Valéry, Degas, Danse, dessin :
« Degas, de plus en plus solitaire et morose, ne sachant que faire de ses soirées, avait imaginé de les passer, pendant la belle saison, sur les impériales des tramways ou des omnibus. Il montait ; il se laissait mener jusqu’au bout de la course ; et, de ce terminus, reconduire jusqu’au plus près de chez lui. Il me raconta, un jour, une observation qu’il avait faite la veille sur son impériale. Elle est une de ces observations qui peignent surtout l’observateur. Il disait donc qu’une femme étant venue s’asseoir non loin de lui, il remarqua le soin qu’elle prenait d’être bien assise et bien arrangée.
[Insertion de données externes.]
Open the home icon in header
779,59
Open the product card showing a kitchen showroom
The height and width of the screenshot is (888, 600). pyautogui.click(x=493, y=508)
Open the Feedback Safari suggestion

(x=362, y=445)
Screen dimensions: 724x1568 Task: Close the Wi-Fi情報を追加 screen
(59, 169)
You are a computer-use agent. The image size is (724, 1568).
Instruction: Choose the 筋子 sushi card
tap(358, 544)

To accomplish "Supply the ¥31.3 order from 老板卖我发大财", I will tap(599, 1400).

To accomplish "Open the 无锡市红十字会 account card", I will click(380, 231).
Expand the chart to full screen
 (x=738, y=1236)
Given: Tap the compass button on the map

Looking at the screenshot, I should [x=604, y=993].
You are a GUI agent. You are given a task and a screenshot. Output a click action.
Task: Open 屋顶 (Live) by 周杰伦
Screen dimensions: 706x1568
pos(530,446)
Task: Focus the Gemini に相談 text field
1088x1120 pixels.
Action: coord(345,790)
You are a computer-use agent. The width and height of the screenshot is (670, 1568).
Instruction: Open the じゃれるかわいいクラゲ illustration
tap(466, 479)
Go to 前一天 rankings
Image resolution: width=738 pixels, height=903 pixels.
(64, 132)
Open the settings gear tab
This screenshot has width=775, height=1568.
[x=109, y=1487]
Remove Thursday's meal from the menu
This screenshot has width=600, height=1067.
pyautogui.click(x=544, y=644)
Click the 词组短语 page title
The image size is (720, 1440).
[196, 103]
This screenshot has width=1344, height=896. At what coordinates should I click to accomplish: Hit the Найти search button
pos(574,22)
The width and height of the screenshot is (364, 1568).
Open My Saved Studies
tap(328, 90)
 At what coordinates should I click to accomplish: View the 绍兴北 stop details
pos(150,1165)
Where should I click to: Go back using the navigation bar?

Elle passa les mains sur sa robe, la déplissa, se disposa et s’enfonça pour mieux épouser la courbure de la banquette ; elle tira sur ses gants au plus près de ses mains, les boutonna avec soin, se passa la langue sur les lèvres qu’elle se mordilla un peu, se remua dans son vêtement, pour se sentir tout à l’aise, et fraîche dans le linge tiède. Enfin, elle tendit sa voilette, après s’être pincé légèrement le bout du nez, remit une boucle en bonne place d’un doigt preste, et non sans avoir vérifié d’un coup d’œil le contenu de son sac, parut conclure cette série d’opérations en prenant la mine d’une personne qui a terminé son ouvrage, ou qui, ayant fait tout ce qu’on peut faire d’humain avant d’entreprendre, a l’esprit en repos et s’en remet à Dieu. »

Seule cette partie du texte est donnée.